_What you are asked to do_
Every record must be retyped as it stands.

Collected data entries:

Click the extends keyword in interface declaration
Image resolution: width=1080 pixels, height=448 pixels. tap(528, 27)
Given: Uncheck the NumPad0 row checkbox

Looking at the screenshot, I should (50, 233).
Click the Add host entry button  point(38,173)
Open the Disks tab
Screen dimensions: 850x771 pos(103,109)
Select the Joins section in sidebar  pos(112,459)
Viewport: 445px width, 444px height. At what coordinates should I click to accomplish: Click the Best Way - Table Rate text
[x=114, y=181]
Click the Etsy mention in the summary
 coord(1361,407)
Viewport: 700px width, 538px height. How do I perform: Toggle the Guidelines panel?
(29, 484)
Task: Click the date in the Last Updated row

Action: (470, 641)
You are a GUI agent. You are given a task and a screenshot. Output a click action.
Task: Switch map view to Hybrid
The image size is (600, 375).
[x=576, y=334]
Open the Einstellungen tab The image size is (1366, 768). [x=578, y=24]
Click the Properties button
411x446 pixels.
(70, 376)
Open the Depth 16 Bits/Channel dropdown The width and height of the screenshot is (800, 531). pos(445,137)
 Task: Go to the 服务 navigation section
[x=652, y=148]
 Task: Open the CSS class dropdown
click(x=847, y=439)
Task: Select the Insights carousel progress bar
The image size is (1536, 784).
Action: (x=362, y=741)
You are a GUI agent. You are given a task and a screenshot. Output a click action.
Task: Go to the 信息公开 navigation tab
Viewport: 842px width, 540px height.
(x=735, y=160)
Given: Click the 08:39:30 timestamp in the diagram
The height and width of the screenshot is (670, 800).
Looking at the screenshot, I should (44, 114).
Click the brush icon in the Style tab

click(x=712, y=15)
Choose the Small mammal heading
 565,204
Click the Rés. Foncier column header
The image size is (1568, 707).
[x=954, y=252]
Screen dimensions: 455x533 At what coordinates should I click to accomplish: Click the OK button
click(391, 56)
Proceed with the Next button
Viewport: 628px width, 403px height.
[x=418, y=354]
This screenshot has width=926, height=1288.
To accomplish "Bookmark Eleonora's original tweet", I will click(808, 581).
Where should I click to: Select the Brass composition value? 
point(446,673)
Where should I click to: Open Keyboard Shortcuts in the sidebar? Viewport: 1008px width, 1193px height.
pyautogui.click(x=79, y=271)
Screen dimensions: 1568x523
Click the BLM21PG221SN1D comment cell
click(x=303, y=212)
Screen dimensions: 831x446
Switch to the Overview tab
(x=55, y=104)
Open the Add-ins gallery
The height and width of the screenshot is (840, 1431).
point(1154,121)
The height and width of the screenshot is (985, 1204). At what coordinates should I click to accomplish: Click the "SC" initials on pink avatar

_Answer to the exercise_
Click the extends keyword in interface declaration
Image resolution: width=1080 pixels, height=448 pixels. tap(528, 27)
Given: Uncheck the NumPad0 row checkbox

Looking at the screenshot, I should (50, 233).
Click the Add host entry button  point(38,173)
Open the Disks tab
Screen dimensions: 850x771 pos(103,109)
Select the Joins section in sidebar  pos(112,459)
Viewport: 445px width, 444px height. At what coordinates should I click to accomplish: Click the Best Way - Table Rate text
[x=114, y=181]
Click the Etsy mention in the summary
 coord(1361,407)
Viewport: 700px width, 538px height. How do I perform: Toggle the Guidelines panel?
(29, 484)
Task: Click the date in the Last Updated row

Action: (470, 641)
You are a GUI agent. You are given a task and a screenshot. Output a click action.
Task: Switch map view to Hybrid
The image size is (600, 375).
[x=576, y=334]
Open the Einstellungen tab The image size is (1366, 768). [x=578, y=24]
Click the Properties button
411x446 pixels.
(70, 376)
Open the Depth 16 Bits/Channel dropdown The width and height of the screenshot is (800, 531). pos(445,137)
 Task: Go to the 服务 navigation section
[x=652, y=148]
 Task: Open the CSS class dropdown
click(x=847, y=439)
Task: Select the Insights carousel progress bar
The image size is (1536, 784).
Action: (x=362, y=741)
You are a GUI agent. You are given a task and a screenshot. Output a click action.
Task: Go to the 信息公开 navigation tab
Viewport: 842px width, 540px height.
(x=735, y=160)
Given: Click the 08:39:30 timestamp in the diagram
The height and width of the screenshot is (670, 800).
Looking at the screenshot, I should (44, 114).
Click the brush icon in the Style tab

click(x=712, y=15)
Choose the Small mammal heading
 565,204
Click the Rés. Foncier column header
The image size is (1568, 707).
[x=954, y=252]
Screen dimensions: 455x533 At what coordinates should I click to accomplish: Click the OK button
click(391, 56)
Proceed with the Next button
Viewport: 628px width, 403px height.
[x=418, y=354]
This screenshot has width=926, height=1288.
To accomplish "Bookmark Eleonora's original tweet", I will click(808, 581).
Where should I click to: Select the Brass composition value? 
point(446,673)
Where should I click to: Open Keyboard Shortcuts in the sidebar? Viewport: 1008px width, 1193px height.
pyautogui.click(x=79, y=271)
Screen dimensions: 1568x523
Click the BLM21PG221SN1D comment cell
click(x=303, y=212)
Screen dimensions: 831x446
Switch to the Overview tab
(x=55, y=104)
Open the Add-ins gallery
The height and width of the screenshot is (840, 1431).
point(1154,121)
The height and width of the screenshot is (985, 1204). At what coordinates should I click to accomplish: Click the "SC" initials on pink avatar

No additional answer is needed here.